While this Gothic classic doesn’t bear an obvious comparison to The Power of the Dog, Mia Wasikowska’s performance as the titular character allows viewers to sympathize with Jane’s absolute aloneness as she arrives to work at Thornfield, intermittently inhabited by the Byronic Mr. Rochester (Michael Fassbender). Jane, ever the outsider, challenges Rochester’s egotism and bitterness while dealing with her own suspicions about the secretive household.
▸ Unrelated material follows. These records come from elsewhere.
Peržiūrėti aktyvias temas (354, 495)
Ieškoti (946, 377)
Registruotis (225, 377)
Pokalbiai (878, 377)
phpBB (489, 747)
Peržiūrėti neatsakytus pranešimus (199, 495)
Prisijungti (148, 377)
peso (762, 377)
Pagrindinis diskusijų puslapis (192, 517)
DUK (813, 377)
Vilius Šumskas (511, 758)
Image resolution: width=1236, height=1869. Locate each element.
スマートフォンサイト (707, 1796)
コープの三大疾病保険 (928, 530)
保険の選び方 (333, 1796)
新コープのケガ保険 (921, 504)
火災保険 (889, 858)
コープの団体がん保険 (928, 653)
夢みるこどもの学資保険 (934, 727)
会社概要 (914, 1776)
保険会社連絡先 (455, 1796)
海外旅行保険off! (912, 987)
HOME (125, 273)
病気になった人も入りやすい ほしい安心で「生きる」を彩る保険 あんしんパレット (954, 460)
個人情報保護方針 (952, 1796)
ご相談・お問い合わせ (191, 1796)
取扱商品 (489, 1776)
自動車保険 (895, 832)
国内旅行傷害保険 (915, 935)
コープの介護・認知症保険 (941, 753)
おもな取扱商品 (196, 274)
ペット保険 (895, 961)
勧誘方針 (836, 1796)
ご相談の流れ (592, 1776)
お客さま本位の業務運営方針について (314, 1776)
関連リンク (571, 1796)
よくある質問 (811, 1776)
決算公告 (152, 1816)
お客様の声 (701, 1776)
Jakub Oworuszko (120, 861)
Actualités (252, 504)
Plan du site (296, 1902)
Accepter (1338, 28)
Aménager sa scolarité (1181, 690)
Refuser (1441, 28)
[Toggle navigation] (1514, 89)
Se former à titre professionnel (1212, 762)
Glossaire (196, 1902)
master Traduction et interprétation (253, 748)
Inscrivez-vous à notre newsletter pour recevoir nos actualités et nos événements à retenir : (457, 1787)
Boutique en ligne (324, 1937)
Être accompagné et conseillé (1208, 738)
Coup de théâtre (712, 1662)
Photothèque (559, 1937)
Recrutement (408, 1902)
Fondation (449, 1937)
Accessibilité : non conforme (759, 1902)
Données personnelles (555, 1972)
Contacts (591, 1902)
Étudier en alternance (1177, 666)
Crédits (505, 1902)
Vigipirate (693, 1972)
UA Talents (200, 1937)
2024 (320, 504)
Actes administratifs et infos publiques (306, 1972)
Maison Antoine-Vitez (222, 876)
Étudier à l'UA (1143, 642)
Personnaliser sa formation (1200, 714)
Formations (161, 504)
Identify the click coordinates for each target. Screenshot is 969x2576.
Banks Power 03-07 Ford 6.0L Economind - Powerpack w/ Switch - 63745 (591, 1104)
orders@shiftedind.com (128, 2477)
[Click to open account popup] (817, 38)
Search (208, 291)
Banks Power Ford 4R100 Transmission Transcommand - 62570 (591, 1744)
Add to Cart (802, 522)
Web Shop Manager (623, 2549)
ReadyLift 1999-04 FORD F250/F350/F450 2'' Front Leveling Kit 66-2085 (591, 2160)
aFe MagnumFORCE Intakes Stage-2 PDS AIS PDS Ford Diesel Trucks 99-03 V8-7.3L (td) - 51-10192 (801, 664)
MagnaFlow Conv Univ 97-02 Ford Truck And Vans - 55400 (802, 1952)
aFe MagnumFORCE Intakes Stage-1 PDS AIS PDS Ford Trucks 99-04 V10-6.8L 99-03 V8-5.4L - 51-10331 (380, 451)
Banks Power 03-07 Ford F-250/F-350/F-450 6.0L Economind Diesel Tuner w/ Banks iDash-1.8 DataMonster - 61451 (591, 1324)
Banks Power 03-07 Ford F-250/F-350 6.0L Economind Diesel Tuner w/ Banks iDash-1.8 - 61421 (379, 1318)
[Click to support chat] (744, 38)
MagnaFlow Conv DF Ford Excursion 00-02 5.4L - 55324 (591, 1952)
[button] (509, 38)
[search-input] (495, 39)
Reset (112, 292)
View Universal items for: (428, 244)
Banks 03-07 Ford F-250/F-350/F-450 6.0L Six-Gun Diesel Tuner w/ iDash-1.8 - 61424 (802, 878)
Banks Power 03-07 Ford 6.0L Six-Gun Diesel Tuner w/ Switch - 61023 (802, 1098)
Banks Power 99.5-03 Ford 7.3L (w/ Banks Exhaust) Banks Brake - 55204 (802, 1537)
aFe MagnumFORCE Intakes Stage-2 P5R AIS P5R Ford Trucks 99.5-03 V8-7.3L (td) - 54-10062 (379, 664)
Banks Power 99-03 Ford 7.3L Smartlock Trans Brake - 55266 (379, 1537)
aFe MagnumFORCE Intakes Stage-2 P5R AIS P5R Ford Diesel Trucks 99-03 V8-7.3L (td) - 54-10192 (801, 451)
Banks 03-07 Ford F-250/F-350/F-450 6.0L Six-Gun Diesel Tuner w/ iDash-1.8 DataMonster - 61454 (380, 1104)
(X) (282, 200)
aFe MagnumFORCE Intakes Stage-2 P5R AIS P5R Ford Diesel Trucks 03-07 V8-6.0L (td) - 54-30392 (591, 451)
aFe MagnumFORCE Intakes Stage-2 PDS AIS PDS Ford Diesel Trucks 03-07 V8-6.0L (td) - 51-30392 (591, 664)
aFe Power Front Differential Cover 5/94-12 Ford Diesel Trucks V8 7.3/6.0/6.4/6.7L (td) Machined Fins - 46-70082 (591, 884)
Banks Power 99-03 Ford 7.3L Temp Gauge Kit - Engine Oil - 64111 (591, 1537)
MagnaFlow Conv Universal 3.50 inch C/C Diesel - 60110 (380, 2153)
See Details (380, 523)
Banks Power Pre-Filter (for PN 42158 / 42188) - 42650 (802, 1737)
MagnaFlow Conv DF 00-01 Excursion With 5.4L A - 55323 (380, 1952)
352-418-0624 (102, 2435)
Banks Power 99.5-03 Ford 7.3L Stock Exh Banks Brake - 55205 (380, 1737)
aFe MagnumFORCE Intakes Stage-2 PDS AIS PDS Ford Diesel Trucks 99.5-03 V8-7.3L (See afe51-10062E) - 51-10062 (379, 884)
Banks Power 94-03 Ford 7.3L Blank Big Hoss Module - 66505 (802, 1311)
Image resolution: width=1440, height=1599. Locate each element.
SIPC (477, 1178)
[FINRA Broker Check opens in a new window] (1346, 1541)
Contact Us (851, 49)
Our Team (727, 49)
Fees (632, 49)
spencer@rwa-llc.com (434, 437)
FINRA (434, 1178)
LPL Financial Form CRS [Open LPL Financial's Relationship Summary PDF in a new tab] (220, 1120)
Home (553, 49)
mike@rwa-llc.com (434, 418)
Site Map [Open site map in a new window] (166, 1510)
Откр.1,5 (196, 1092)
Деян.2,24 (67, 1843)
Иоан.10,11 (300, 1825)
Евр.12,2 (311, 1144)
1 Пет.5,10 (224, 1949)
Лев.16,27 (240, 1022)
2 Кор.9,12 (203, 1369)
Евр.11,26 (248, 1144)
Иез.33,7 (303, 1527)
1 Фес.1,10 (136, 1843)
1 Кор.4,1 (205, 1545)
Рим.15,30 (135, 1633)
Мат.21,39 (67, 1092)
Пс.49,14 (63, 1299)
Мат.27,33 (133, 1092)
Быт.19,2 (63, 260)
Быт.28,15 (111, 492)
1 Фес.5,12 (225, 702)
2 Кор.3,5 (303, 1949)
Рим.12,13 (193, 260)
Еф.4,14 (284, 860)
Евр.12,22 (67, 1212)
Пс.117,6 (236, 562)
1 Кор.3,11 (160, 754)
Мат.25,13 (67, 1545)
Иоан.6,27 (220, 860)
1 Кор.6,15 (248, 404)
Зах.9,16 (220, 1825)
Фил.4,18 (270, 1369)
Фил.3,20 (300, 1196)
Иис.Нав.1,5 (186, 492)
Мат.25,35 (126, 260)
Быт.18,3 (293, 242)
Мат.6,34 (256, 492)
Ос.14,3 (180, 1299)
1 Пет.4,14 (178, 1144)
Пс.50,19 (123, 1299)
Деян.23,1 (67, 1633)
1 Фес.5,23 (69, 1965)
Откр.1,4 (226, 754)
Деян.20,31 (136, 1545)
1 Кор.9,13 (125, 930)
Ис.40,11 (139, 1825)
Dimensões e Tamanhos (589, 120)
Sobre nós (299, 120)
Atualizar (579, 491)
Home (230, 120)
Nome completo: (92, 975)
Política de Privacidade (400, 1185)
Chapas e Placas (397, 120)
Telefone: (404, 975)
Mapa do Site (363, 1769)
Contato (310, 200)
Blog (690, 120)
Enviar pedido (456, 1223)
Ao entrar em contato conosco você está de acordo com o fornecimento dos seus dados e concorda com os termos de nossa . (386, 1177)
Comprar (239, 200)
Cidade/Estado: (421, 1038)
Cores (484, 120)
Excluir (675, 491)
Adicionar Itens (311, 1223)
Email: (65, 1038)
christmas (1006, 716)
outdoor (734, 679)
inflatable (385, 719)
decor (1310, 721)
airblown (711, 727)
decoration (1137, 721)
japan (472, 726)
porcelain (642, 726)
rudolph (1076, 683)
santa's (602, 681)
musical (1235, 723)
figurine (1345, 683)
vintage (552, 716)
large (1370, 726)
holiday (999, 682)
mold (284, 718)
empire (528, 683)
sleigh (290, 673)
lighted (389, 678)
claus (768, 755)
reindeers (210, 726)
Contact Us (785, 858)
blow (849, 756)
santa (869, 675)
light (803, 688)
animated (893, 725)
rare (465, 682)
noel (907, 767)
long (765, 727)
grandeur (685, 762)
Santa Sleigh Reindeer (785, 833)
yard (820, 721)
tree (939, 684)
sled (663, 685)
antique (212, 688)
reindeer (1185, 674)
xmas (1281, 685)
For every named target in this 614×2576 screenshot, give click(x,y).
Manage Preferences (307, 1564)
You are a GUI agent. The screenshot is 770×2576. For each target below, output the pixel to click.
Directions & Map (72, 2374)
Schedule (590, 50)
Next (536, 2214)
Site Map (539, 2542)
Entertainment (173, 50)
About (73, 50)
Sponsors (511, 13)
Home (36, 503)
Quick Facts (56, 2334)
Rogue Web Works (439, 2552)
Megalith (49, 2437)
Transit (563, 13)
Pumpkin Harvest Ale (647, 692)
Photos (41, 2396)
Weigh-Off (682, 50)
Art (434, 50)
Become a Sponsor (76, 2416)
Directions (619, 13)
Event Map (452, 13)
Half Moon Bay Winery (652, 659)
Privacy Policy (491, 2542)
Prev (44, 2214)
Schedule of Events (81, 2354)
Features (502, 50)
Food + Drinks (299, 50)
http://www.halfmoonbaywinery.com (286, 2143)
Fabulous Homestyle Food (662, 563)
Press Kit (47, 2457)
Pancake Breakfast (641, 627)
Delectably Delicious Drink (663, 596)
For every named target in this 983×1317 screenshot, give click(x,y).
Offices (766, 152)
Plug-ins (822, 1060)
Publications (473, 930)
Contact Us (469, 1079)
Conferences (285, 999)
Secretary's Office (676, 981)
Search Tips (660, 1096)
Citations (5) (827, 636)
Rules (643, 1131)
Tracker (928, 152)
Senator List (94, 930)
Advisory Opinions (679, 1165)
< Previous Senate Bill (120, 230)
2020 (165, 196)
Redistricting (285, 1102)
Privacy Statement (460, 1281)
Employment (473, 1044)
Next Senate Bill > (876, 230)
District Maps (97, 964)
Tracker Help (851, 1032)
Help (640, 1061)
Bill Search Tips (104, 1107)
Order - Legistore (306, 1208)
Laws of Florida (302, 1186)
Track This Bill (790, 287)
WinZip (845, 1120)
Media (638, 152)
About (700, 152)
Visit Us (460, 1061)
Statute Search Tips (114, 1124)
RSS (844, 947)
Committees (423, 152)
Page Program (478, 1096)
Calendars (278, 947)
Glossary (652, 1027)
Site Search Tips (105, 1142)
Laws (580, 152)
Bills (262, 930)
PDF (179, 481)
Jane’s inner rebelliousness frequently clashes with her Calvinist education and her exposure to Rochester’s shallow class contemporaries, yet she refuses to compromise her dignity throughout. Unlike Rose in The Power of the Dog, she is more than a match for the terrors of the house, even when she must reconcile her love for Rochester with the secrets he has been hiding. Cary Fukunaga’s camera frequently puts Jane at the mercy of natural elements, at odds with both the English wilderness and a wholly indifferent society.

God’s Own Country (2017)

Alec Secareanu and Josh O'Connor in a tub together in Gods-Own-Country
Image Via Picturehouse Entertainment

The lonely and angst-ridden Johnny Saxby (Josh O’Connor) struggles to maintain his father’s farm in Yorkshire and resorts to alcohol and casual sex to pass the time. He is rattled by the arrival of Gheorghe (Alec Secareanu), a Romanian migrant worker whose benevolence he initially rejects. However, Johnny and Gheorghe soon fall in love, not simply staving off the loneliness of the Yorkshire moors but finding respite in an environment chronically absent of care. Their relationship is put to the test by the illness of Johnny’s father (Ian Hart) and his grandmother’s (Gemma Jones) newfound reliance on her grandson to help run the farm. Director Francis Lee’s examination of Johnny and Gheorge’s conflicts and eventual reconciliation is not only erotically charged but full of respect for men who must make their way in a world often devoid of tenderness.